There's not much to say, really, in terms of historical impact. The leader of the colony, George Popham, died. The new leader, Raleigh Gilbert, learned from a supply ship that he had inhereted a lot of money and decided to go back to England. The remaining colonists had no wish to stick around leaderless, so they all went home as well. The entire enterprise lasted about a year.

Nonetheless, the colony's record is a good snapshot of the realities of 1607:

The colony started as an initiative of the highest importance. James I issued the charter forming both the Popham Colony and Jamestown on April, 10, 1606, to grasp for England the unsettled east coast of North America. France recently had planted a colony at the northeast extent of present-day Maine; Spain held Florida. The Virginia Company, thus created, parceled the unsettled east coast to two separate companies: the London Company to settle south of roughly the Hudson River and the Plymouth Company to settle roughly north of the Hudson into Maine. Jamestown’s ships landed three months before those of the Popham Colony. Unlike the Popham colonists, those at Jamestown struggled, but persevered.

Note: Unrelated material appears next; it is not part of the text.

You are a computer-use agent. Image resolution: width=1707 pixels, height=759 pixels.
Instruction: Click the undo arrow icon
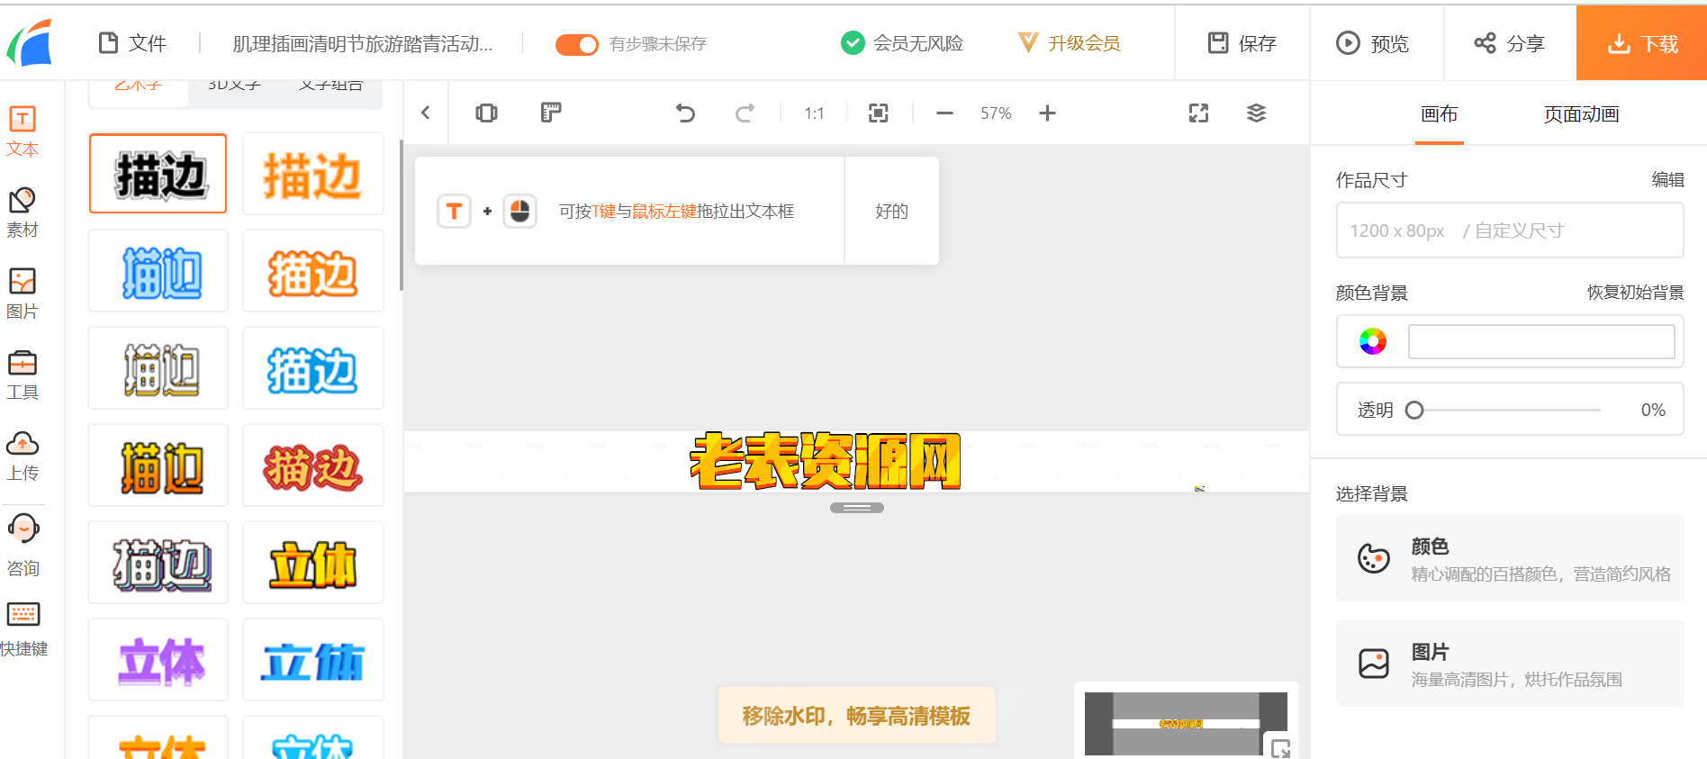685,113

The documents surviving on Popham Colony, although maddeningly incomplete, outline its story. Factions formed from the start. President George Popham was old, “timorously fearful to offende” and “of an unwildy body,” but he was also the nephew of Sir John Popham, Chief Justice of England, colony namesake and its chief backer. Second in charge, Raleigh Gilbert, was young, perhaps 24, “desirous of supremacy, and rule, a loose life...prompte to sensuality,” and of higher social standing than his superior. Some references suggest he may have - however wrongly - asserted he had a prior claim, by Elizabeth I’s 1578 patent to his father Sir Humfrey Gilbert, the lost explorer. Setbacks plagued the Popham Colony. The Maine winter was unusually severe. Fire broke out in the midst of it, damaging buildings and destroying provisions. The Indian trade yielded little return, and relations with the local people, the Abenaki, were strained.

Ultimately, three deaths determined the colony’s fate. Sir John Popham died in 1607 in England. President George Popham died at Popham Colony in February 1608. Raleigh Gilbert’s brother died leaving to him the extensive Gilbert estates in England, a surprise, no doubt, for the youngest of seven children seeking his fortune in the New World. Documents record that at Fort St. George the colonists built a trenched fortification, a large storehouse, a chapel building, and a house for Raleigh Gilbert. Shipwrights who accompanied the voyage constructed a small vessel called a pinnace, which the colonists named the “Virginia” and sailed to England on their return. A chance surviving document especially caught [archeologist Jeffrey] Brain’s attention. Among the items of espionage that Spain’s ambassador to London, Pedro de Zuniga, secreted to his Lord, King Philip III, in 1608, were accounts of Popham Colony, and a map of it, drawn by one John Hunt. The map (critical to further discoveries at Popham) has fortunately survived (fig.2).

Read the rest, including the history of the excavations. I promise there isn't even a suggestion of freakoid costumed figures hanging around this place.

Posted by Robert at May 23, 2006 08:19 AM | TrackBack
Comments

I'm actually slightly more freaked out by the supremely happy corn (maize?)

As for the green thing - um. Yeah. Maybe they thought dinosaurs were still rambling around? Or trolls?

Posted by: beth at May 23, 2006 09:01 AM

Actually, I immediately thought Mr. Happy Maize must be the love child of the Jolly Green Giant and that singing candle thingum from Beauty and the Beast.

Posted by: Robbo the LB at May 23, 2006 09:13 AM

Purple skunks? Happy corn? Cows in clothes? Monsters? Methinks there be more in thy pype than tobacko

Posted by: rbj at May 23, 2006 09:41 AM

One of the more interesting pieces on the colonial pieces that I've seen lately was the special docudrama on one of the pop-academia channels (Discover? NGeo?) on Edward Teach. Quite well done, and covered the politics and attitudes of different governors in the North American colonies.